Le AIDS Candlelight Memorial de l’an dernier au Caudan, le SidArt Tour avec la collaboration de plusieurs artistes dont Dagger Kila, le projet de développement communautaire à Bois-Marchand avec le concert d’autres ONG et institutions, entre autres… LEAD, une année d’existence depuis début mars, peut déjà se targuer d’avoir un tableau de réalisations et d’autres projets en chantier.
Arnaud Levasseur, son président, explique : « Notre but depuis notre création est d’offrir une structure d’aide et de développement soutenu à la communauté. Et pour cela, nous réunissons des professionnels avec des compétences et des talents dans différents domaines. Parce que notre objectif, ce n’est pas seulement d’initier un début de prise de conscience collective dans les régions où nous intervenons, mais aussi et surtout d’instituer un travail soutenu et continu, tout en veillant à la formation évolutive des habitants de l’endroit. » Des quartiers à problèmes, souffrant de maux tels la toxicomanie, l’alcool, la prostitution, le manque d’accès à l’éducation et aux soins, pour ne nommer que ceux-là, composent les principaux secteurs où l’ONG agit.
Le président de LEAD ajoute : « Avec des professionnels ayant de multiples talents, nous offrons une action plus ciblée sur des problèmes divers. De plus, cela entre totalement dans notre objectif qui est d’avoir une approche multisectorielle et coordonnée. »
Cette mission, pour l’exécuter, LEAD mise aussi sur une synergie des compétences de la part d’autres ONG, agences et institutions ayant leurs propres professionnels. « Une approche professionnell est une des clés dans la réussite de projets de cette envergure. Il ne s’agit pas seulement d’identifier les problèmes et de les exposer aux habitants. D’où notre philosophie de travailler en réseau avec d’autres ONG et des professionnels d’autres horizons. »
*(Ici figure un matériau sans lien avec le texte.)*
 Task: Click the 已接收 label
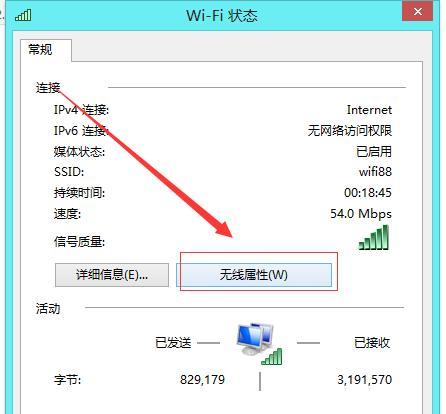pyautogui.click(x=372, y=343)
Danny Philippe, ancien travailleur social attaché au Centre de Solidarité (CDS) et désormais actif au sein de LEAD, abonde dans le même sens : « Sur tous les projets où j’ai été amené à travailler, dans différents endroits du pays, c’est toujours vers la même direction que l’on se dirige : améliorer l’endroit, et surtout embarquer ses habitants dans le processus de développement en cours. »
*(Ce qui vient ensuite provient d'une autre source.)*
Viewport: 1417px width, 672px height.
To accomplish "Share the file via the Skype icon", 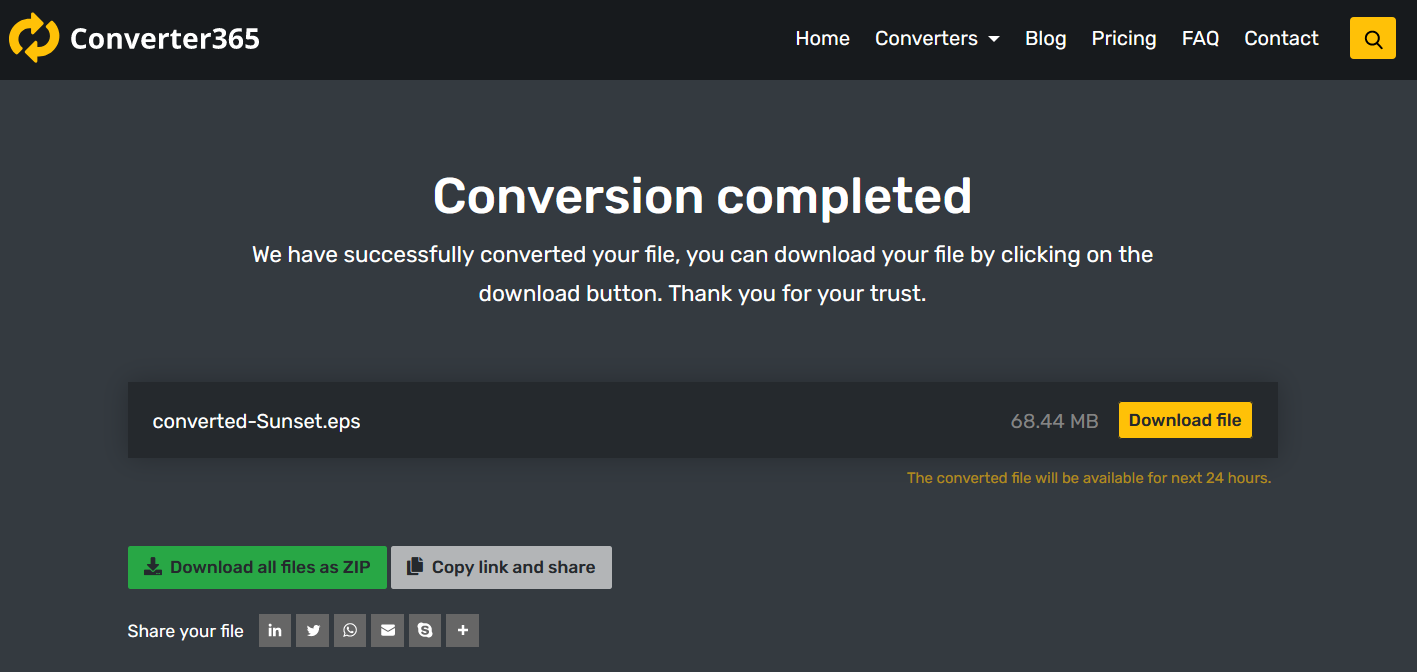I will coord(425,631).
Des cours en leadership, life skills et d’autres formations diverses sont ainsi prônés par LEAD en vue de “empower” les habitants auprès de qui l’ONG oeuvre. Exemple concret : Bois-Marchand. « Depuis plusieurs années, un travail avait été entamé dans cette région, par Danny Philippe mais aussi d’autres instances comme l’ICJM, Caritas, la Fondation Joseph Lagesse, entre autres », explique Arnaud Levasseur. Tout récemment, Leyla Tegmo-Reddy, la UN Resident Coordinator, devait effectuer une visite du quartier, soutenue par une forte délégation des agences des Nations unies. Visite qui s’inscrit dans le cadre de la rédaction d’un rapport qui sera soumis à de plus hautes instances de l’organisme concernant le développement communautaire.
LEAD bénéficie « du soutien de la MCB Forward Foundation, comme principal bailleur de fonds. ENL, la Non-State Actors’ Unit ainsi que Mediawatch sont également nos sponsors. »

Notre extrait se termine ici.